MongoDB vs PostgreSQL — Which Database Should You Choose?
A practical comparison of MongoDB and PostgreSQL. Data models, performance, transactions, and operational costs — selection criteria from a real-world engineering perspective.
Core Differences
| Aspect | PostgreSQL | MongoDB |
|---|---|---|
| Data model | Relational (tables) | Document (JSON/BSON) |
| Schema | Fixed (strict) | Flexible (schemaless) |
| Transactions | Full ACID | Multi-document since 4.0 |
| JOINs | Natural | Limited ($lookup) |
| Horizontal scaling | Complex (Citus etc.) | Built-in (Sharding) |
| Full-text search | Built-in | Requires Atlas Search |
| Geospatial data | PostGIS extension | Built-in |
When PostgreSQL Wins
1. Finance / Commerce Requiring Strong Consistency
-- Atomic transfer — full ACID guarantee
BEGIN;
UPDATE accounts SET balance = balance - 100 WHERE id = 1;
UPDATE accounts SET balance = balance + 100 WHERE id = 2;
COMMIT;
MongoDB 4.0+ supports multi-document transactions, but with performance overhead.
2. Complex JOIN Queries
SELECT
u.name,
COUNT(o.id) as order_count,
SUM(oi.price * oi.quantity) as total_spent
FROM users u
LEFT JOIN orders o ON u.id = o.user_id
LEFT JOIN order_items oi ON o.id = oi.order_id
WHERE u.created_at > '2026-01-01'
GROUP BY u.id
HAVING total_spent > 100000
ORDER BY total_spent DESC;
3. Data Integrity Enforcement
-- Foreign keys and constraints guarantee data integrity
ALTER TABLE orders
ADD CONSTRAINT fk_user
FOREIGN KEY (user_id) REFERENCES users(id) ON DELETE CASCADE;
ALTER TABLE products
ADD CONSTRAINT check_price CHECK (price > 0);
4. You Also Need JSON Data
PostgreSQL’s JSONB is more powerful than most people realize.
-- JSONB index
CREATE INDEX idx_metadata ON products USING GIN (metadata);
-- JSON field query
SELECT * FROM products
WHERE metadata @> '{"category": "electronics", "brand": "Samsung"}';
When MongoDB Wins
1. Rapidly Changing Schema in Early Development
// Insert without a schema — no migration needed later
await db.products.insertOne({
name: "New Product",
price: 10000,
// Adding fields later requires no migration
newFeature: "value"
});
2. Nested Document Structure (Embedding)
Social app with many comments:
// Embed related data in one document — single query
{
_id: "post_1",
title: "Post",
author: { id: 1, name: "John Doe" },
comments: [
{ user: "Jane", text: "Nice!", createdAt: new Date() },
{ user: "Bob", text: "Agreed!", createdAt: new Date() }
],
tags: ["tech", "devops"]
}
In PostgreSQL this would require JOINing posts + comments + users.

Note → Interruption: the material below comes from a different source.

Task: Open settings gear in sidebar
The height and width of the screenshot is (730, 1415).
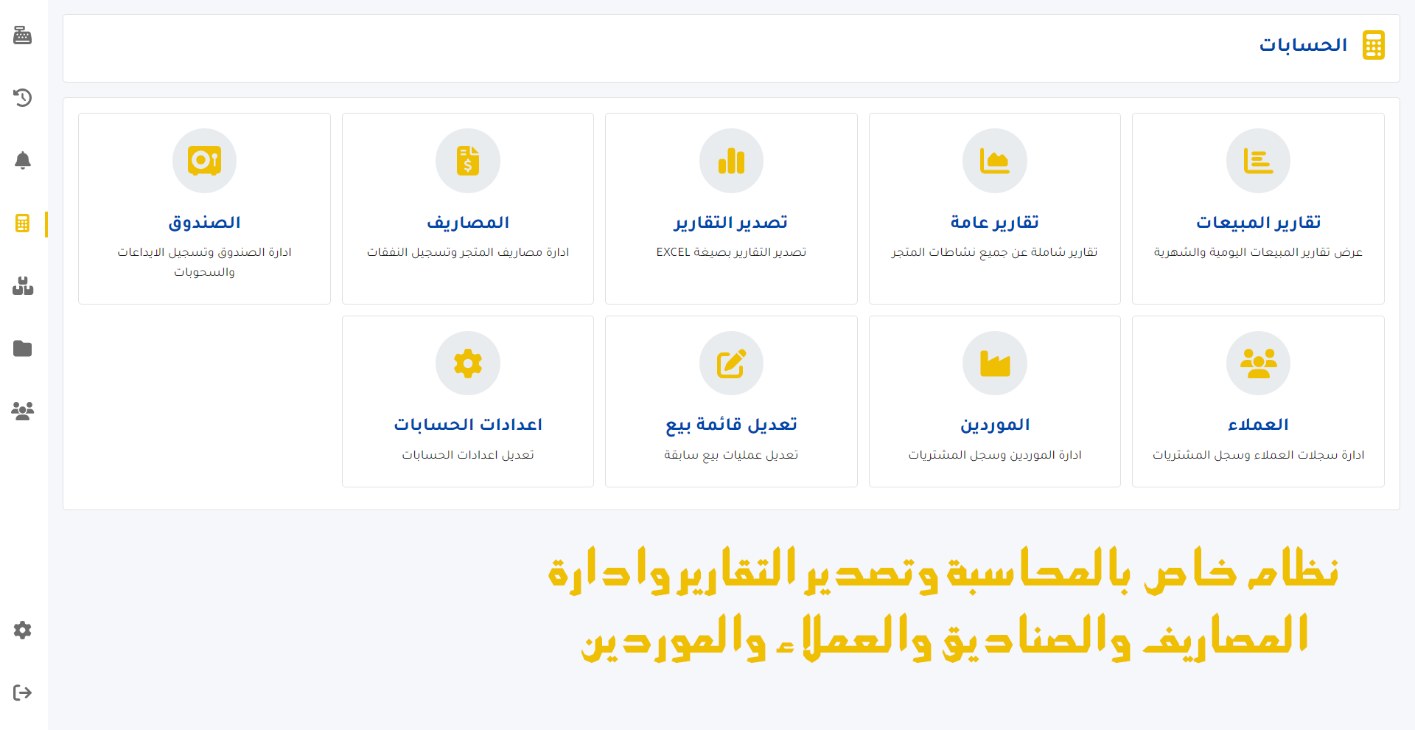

3. Large-Scale Horizontal Scaling
// Sharding key setup
sh.shardCollection("mydb.events", { userId: 1, createdAt: 1 });
PostgreSQL horizontal scaling requires separate tools like Citus or Patroni.
4. Real-Time Event Streaming
// Change Streams
const changeStream = db.orders.watch([
{ $match: { "fullDocument.status": "shipped" } }
]);
changeStream.on("change", (change) => {
sendShippingNotification(change.fullDocument);
});
Performance Comparison
Simple single-document lookup: MongoDB ≈ PostgreSQL
Complex JOINs: PostgreSQL wins
Bulk inserts: MongoDB slight edge
Aggregation pipelines: Similar (PostgreSQL JSON > MongoDB $lookup)
Practical Selection Guide
✅ Choose PostgreSQL:
- Finance, payments, inventory (ACID required)
- Complex reporting queries
- Well-defined, stable data structure
- Team is comfortable with SQL
- Regulatory / audit requirements
✅ Choose MongoDB:
- Content management (blog, CMS)
- IoT event data ingestion
- Per-user settings and profiles
- MVP / schema not yet finalized
- Geospatial data (MongoDB 2dsphere index)
Using Both Together
Many production systems use both.
PostgreSQL: orders, payments, user accounts (core business data)
MongoDB: user activity logs, event data, raw analytics data
Neither has an absolute advantage.
The right question is: “What data, used how?”